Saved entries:

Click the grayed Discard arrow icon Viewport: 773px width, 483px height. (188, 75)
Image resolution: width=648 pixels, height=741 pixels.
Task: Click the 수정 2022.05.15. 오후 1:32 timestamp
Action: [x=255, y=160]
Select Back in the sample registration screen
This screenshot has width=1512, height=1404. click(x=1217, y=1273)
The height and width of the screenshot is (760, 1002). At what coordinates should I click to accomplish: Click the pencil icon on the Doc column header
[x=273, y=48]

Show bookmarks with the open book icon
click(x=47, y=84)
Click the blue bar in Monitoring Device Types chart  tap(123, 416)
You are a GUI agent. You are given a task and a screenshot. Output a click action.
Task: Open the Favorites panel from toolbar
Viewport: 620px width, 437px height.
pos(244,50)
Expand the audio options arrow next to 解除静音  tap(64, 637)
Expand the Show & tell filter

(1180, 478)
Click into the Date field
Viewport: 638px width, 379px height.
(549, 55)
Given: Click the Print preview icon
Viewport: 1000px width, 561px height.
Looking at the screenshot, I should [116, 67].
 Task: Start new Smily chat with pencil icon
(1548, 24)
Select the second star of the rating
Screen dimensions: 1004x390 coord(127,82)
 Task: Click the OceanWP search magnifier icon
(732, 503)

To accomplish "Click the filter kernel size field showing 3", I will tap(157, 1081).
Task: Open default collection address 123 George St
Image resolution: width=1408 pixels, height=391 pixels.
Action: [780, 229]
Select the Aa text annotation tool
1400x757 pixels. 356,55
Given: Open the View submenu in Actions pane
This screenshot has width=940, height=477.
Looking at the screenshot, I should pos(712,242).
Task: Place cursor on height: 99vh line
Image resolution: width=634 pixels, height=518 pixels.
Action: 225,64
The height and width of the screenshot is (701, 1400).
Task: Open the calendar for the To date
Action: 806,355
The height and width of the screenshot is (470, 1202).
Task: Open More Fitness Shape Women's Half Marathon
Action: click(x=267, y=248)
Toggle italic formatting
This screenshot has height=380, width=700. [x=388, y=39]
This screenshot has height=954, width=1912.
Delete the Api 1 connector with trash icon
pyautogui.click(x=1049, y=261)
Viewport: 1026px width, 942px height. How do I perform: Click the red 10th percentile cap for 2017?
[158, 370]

- Assigned task -
Find the word "field" in the entries. Copy each line that holds it.

- Response -
Click into the Date field
To accomplish "Click the filter kernel size field showing 3", I will tap(157, 1081).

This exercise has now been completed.